短い課題 - 以下のすべての行を一字一句変えずに引用してください。画像は回答に含めないでください。

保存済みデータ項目
◆ ◆ ◆ ◆
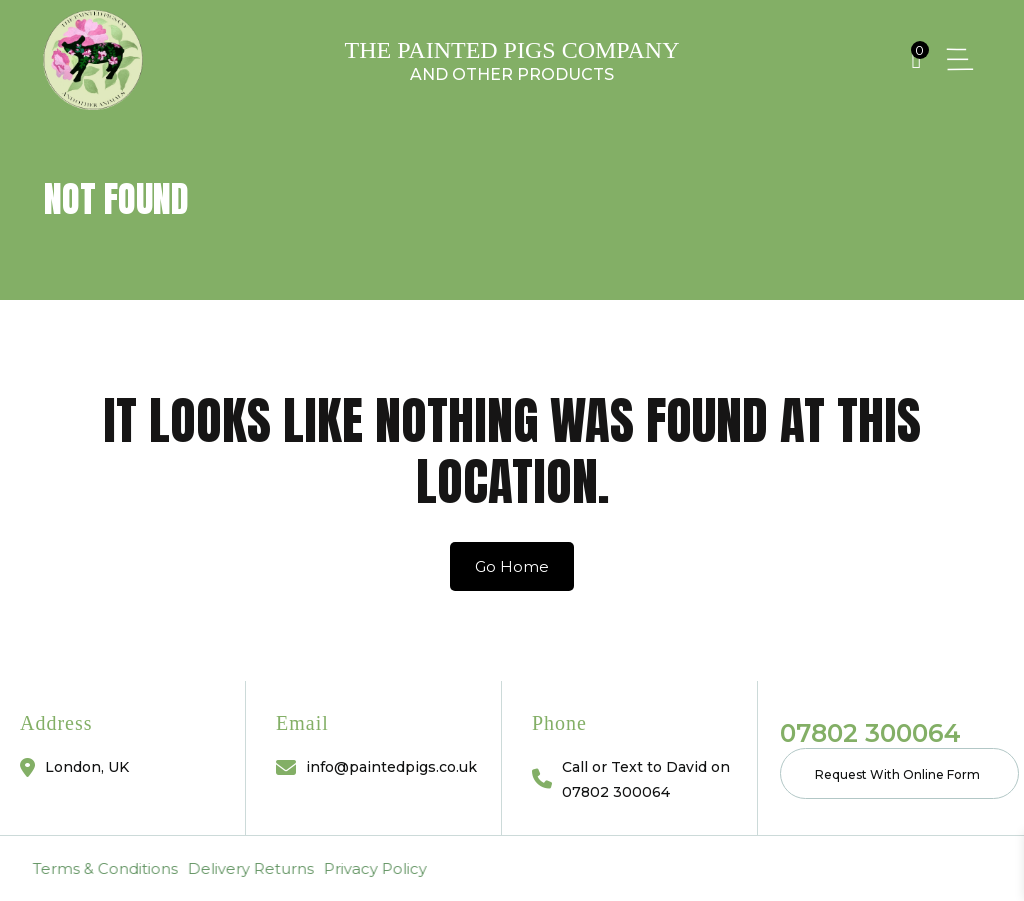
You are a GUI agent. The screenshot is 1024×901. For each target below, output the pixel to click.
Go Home (512, 566)
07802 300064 (870, 733)
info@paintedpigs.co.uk (391, 767)
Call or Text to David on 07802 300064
◆ ◆ ◆ ◆
解答済みの問題 -
You are a GUI agent. The screenshot is 1024×901. For each target below, output the pixel to click.
Go Home (512, 566)
07802 300064 (870, 733)
info@paintedpigs.co.uk (391, 767)
Call or Text to David on 07802 300064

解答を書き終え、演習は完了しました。